Frage 4: Derzeit können die Kantone in zwei Fällen den Abschuss einzelner Wölfe verfügen: bei erheblicher Gefährdung von Menschen und bei erheblichen Schäden an Nutztieren. Die Entwicklung erfordert dringend Korrekturen bei den gesetzlich vorgesehenen Eingriffsmöglichkeiten. Die Kantone brauchen mehr Spielraum bei notorisch schadenverursachenden und verhaltensauffälligen Wölfen und für regulative Eingriffe bei Wolfsrudeln.

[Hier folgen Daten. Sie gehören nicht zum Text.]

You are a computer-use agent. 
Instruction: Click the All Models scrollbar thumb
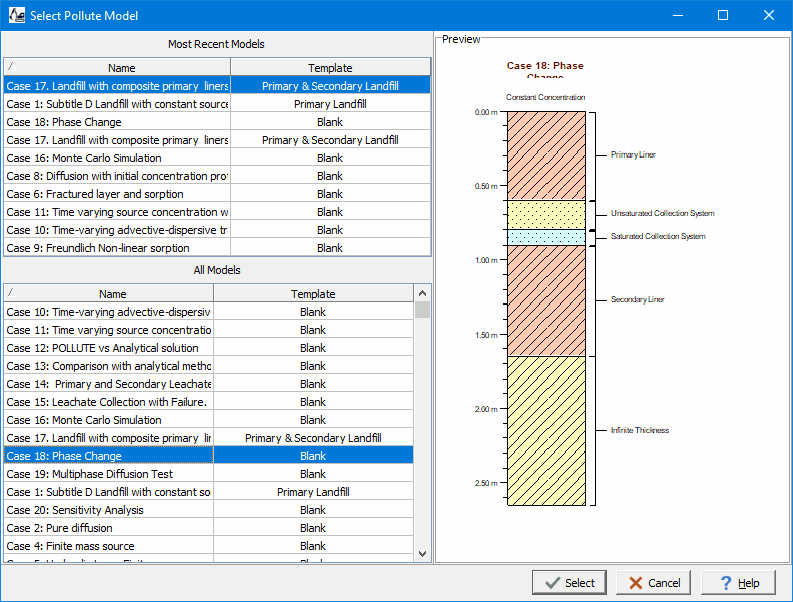[422, 310]
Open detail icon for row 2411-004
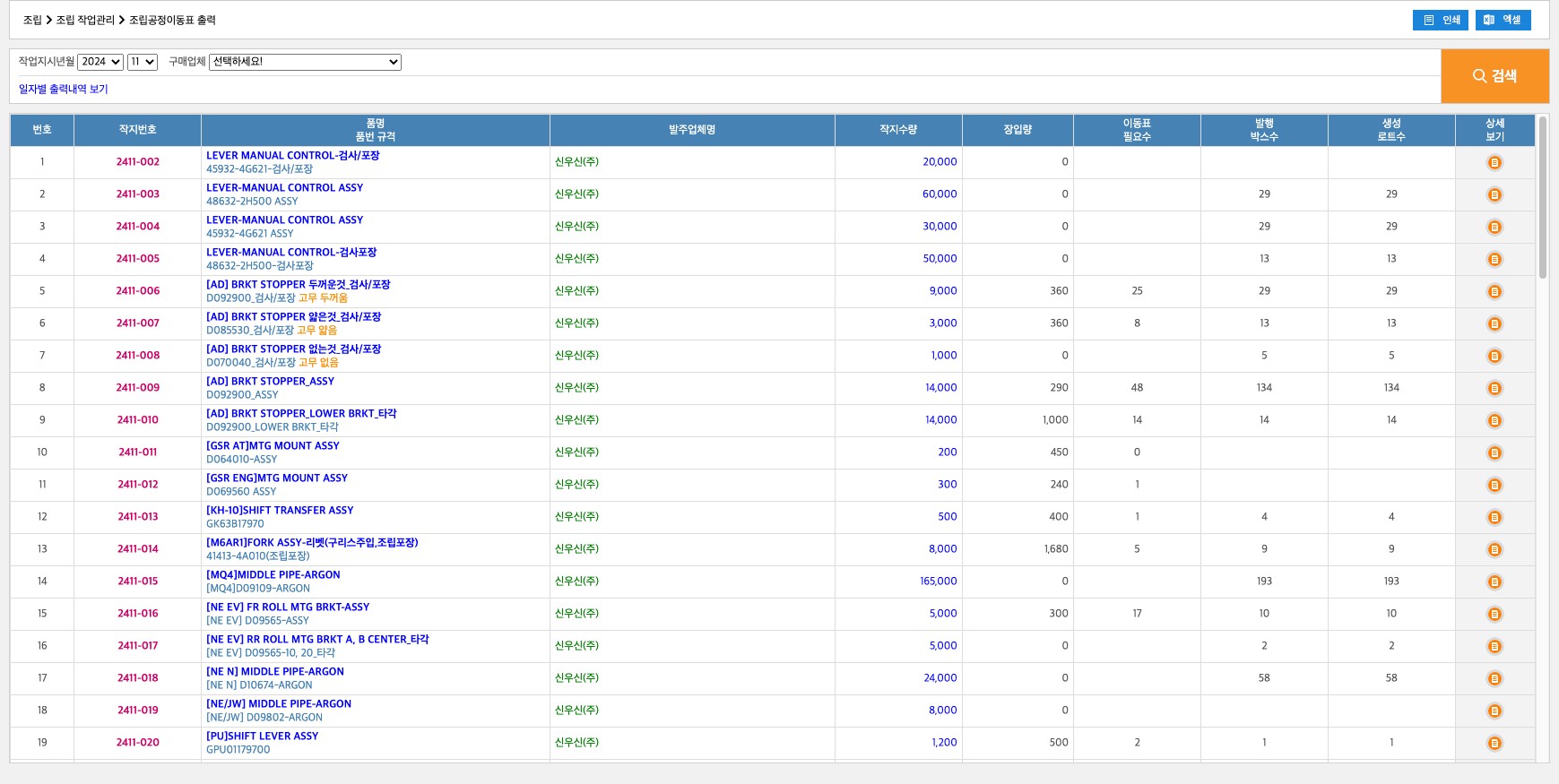The image size is (1559, 784). (x=1494, y=227)
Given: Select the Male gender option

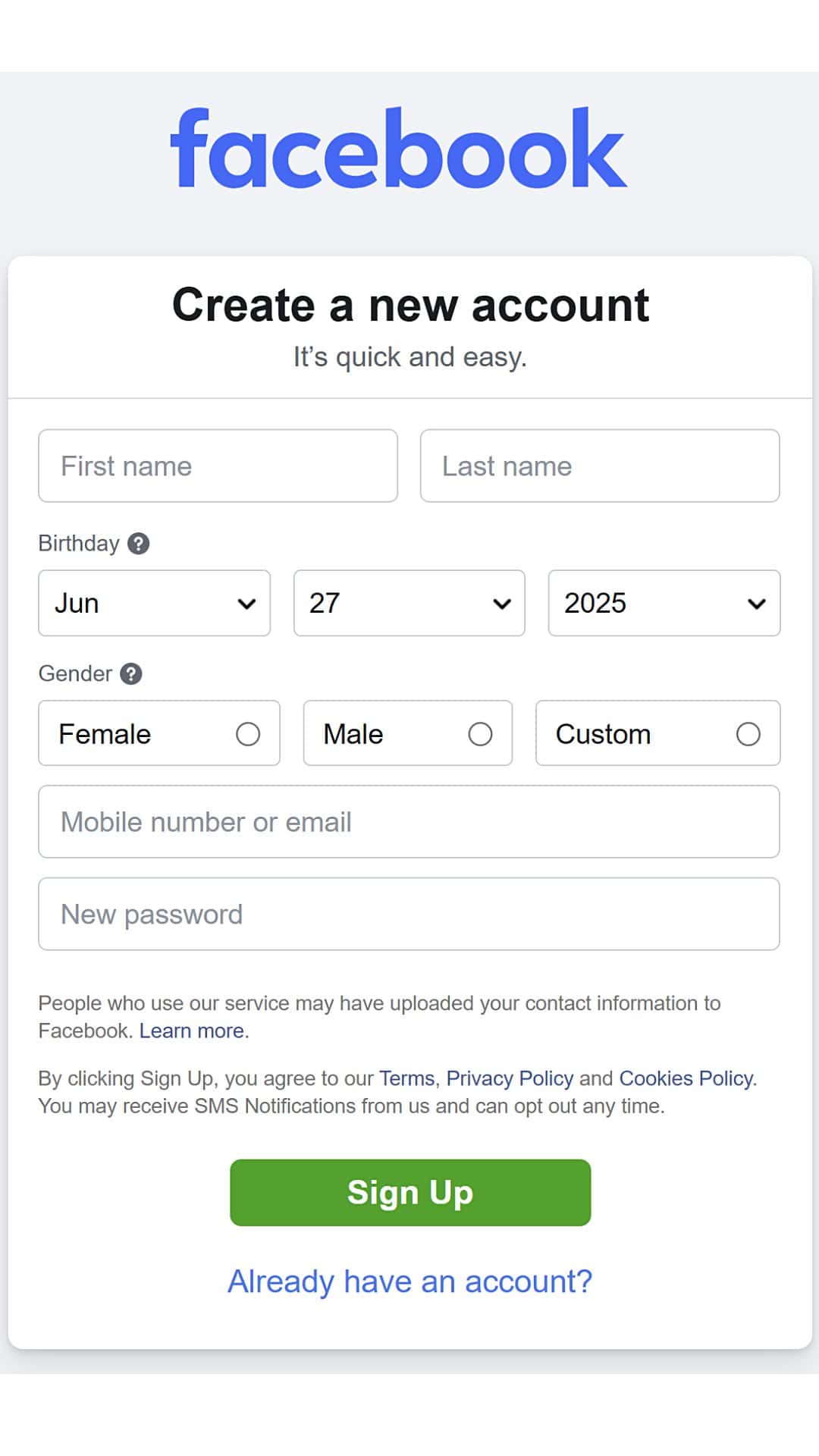Looking at the screenshot, I should [x=481, y=733].
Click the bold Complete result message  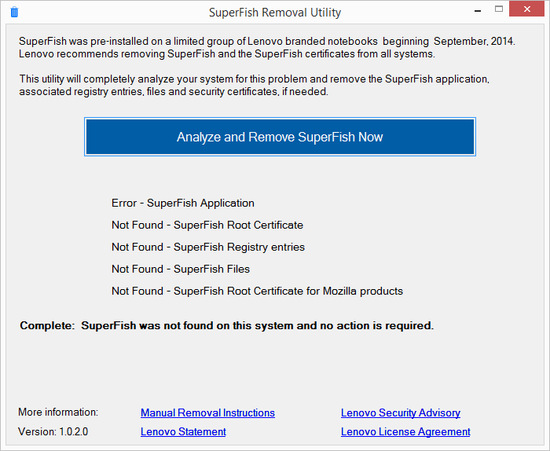tap(227, 326)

Frage 5: Es besteht kein Anpassungsbedarf bei den kantonalen gesetzlichen Grundlagen. Aufgrund des Bundesrechts müssen Vorfälle mit Hunden beim Amt für Lebensmittelsicherheit und Tiergesundheit gemeldet werden, und zwar durch verschiedene Personen (Tierärzte, Ärzte etc.), unabhängig des Einsatzzwecks des Hundes. Diese Fälle werden im Amt, teils unter Zuhilfenahme der Polizei, abgeklärt. Sind offizielle HSH involviert, wird der Herdenschutzbeauftragte des Plantahofs beigezogen. In ca. der Hälfte aller Vorfälle mit Hunden erfolgt Strafanzeige. Im Strafverfahren wird untersucht, ob sich die/der Hundehaltende eine Sorgfaltspflichtverletzung vorwerfen lassen muss. Dabei werden alle Umstände im Einzelfall berücksichtigt, so auch der Einsatzzweck des Hundes. Der Bund sieht im Übrigen im Strafverfahren keine Ausnahmen betreffend HSH vor.